Para diferenciar os animais, o banhista deve observar a aparência: a caravela assemelha-se a uma bexiga azul-arroxeada que flutua na superfície; já a água-viva parece um sino transparente. Se houver exemplares ou tentáculos visíveis na areia ou no raso, a recomendação é evitar o mergulho.
Primeiros socorros
Em caso de contato, a orientação é sair da água imediatamente e procurar um posto de guarda-vidas. O tratamento indicado é a aplicação de vinagre no local afetado. "O vinagre neutraliza a toxina. Deve ser aplicado diretamente no local e, depois, a área deve ser lavada com água do mar", diz Pereira.
A corporação adverte que práticas populares, como o uso de água doce, gelo, álcool ou urina, não são indicadas. Segundo a capitã, a água doce pode romper as cápsulas da toxina que ainda não penetraram na pele, agravando a lesão.

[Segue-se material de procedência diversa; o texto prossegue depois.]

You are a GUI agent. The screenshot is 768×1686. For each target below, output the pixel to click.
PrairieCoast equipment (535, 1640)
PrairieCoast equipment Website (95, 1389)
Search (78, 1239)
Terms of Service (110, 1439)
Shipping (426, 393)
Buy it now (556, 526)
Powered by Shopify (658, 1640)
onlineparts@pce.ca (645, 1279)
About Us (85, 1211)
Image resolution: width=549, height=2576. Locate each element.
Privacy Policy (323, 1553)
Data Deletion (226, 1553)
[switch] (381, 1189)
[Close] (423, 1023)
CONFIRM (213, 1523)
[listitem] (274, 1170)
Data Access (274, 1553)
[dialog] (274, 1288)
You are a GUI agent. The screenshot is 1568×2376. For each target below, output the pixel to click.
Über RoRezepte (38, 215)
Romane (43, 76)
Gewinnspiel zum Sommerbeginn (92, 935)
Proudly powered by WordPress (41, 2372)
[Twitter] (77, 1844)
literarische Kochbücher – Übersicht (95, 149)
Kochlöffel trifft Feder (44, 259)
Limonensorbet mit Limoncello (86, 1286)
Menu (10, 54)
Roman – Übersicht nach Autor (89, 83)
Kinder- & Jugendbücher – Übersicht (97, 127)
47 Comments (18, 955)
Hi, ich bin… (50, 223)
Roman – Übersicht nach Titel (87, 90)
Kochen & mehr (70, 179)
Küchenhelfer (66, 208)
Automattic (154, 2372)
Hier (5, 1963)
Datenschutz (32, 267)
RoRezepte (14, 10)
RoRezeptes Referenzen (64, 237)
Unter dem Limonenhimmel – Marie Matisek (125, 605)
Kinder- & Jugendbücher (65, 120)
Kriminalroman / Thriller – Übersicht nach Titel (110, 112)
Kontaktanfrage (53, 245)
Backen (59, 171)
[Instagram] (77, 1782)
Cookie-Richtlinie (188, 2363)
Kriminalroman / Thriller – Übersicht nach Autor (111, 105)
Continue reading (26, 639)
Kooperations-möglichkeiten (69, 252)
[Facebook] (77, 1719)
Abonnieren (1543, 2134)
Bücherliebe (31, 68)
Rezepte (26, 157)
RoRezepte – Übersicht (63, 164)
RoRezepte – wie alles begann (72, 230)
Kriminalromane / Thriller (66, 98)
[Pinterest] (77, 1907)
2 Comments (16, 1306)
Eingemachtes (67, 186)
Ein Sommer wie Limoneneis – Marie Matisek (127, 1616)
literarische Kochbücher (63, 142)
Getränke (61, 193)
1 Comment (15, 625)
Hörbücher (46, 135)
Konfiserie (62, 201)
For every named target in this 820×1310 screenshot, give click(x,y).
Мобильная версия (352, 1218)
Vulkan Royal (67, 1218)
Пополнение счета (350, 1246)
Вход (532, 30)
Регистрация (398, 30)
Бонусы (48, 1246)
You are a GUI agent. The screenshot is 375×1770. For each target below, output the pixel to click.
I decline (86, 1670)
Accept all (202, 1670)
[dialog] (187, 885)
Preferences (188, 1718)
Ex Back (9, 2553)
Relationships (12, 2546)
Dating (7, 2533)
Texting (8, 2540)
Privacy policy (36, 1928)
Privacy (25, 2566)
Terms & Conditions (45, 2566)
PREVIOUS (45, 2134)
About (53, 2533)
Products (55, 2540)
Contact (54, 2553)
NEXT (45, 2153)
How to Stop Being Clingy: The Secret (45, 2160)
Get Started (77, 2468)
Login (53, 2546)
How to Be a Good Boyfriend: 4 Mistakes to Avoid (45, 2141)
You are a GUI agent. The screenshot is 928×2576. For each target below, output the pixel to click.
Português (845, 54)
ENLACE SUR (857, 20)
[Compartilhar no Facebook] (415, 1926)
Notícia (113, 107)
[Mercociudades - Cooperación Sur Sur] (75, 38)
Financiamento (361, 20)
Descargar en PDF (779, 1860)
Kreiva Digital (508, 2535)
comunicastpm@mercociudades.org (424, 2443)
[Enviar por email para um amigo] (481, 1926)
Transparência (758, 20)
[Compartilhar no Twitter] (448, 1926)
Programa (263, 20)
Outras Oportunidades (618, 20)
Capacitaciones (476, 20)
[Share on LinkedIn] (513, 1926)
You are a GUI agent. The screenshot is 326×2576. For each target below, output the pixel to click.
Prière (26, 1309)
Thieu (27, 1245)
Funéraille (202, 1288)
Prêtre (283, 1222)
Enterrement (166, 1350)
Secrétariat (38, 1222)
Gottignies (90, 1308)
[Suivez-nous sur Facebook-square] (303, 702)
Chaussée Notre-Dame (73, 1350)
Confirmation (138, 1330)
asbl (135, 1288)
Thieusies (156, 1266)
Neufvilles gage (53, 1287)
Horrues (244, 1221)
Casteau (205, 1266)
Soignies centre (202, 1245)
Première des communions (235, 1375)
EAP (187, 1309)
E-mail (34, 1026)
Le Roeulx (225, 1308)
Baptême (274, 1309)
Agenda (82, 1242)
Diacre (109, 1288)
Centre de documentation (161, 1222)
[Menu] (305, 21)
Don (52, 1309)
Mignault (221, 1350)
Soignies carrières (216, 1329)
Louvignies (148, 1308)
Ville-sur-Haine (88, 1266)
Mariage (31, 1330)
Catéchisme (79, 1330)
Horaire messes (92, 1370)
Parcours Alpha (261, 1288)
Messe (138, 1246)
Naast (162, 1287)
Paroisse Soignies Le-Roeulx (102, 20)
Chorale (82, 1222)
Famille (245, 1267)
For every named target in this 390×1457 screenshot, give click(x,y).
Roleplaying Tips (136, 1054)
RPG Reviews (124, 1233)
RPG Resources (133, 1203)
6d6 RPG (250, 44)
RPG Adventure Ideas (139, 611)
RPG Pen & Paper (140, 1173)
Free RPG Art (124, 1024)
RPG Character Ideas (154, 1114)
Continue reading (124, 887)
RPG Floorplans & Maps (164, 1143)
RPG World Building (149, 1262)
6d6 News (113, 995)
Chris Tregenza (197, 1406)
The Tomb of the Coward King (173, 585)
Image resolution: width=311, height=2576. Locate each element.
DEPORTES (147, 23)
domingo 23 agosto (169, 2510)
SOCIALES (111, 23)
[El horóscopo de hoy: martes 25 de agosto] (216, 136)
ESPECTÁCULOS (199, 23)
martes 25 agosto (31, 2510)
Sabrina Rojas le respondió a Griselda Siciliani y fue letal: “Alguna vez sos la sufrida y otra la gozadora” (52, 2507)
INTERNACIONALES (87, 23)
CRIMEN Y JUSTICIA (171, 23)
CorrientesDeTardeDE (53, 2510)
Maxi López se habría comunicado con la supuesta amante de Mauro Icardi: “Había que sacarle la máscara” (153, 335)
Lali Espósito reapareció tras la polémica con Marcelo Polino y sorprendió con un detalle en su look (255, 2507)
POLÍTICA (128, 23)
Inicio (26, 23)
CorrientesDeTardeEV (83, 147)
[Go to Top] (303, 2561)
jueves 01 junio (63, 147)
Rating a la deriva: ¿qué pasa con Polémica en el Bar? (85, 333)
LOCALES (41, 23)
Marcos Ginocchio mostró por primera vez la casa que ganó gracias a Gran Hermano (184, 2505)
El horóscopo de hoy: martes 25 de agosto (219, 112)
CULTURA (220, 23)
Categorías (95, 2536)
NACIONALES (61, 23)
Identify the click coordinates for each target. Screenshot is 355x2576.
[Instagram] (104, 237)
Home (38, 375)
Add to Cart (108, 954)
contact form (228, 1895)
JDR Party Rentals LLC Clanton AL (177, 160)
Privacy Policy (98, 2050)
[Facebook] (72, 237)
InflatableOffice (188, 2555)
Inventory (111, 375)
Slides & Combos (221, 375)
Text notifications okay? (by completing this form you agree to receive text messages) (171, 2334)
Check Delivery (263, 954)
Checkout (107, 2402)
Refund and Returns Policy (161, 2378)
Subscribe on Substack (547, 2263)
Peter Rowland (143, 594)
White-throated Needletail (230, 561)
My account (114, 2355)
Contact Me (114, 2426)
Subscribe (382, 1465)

Casos graves, com grande extensão de queimaduras ou atingindo áreas como pescoço e tórax, exigem atenção imediata, especialmente em crianças e idosos. O banhista deve buscar atendimento médico se apresentar febre, dificuldade para respirar ou sinais de reação alérgica.
Prevenção
Como medida preventiva, os bombeiros sugerem o uso de camisetas e bermudas de elastano (próprias para natação), que reduzem a área de exposição da pele. Em situações de emergência, a população deve acionar o telefone 193.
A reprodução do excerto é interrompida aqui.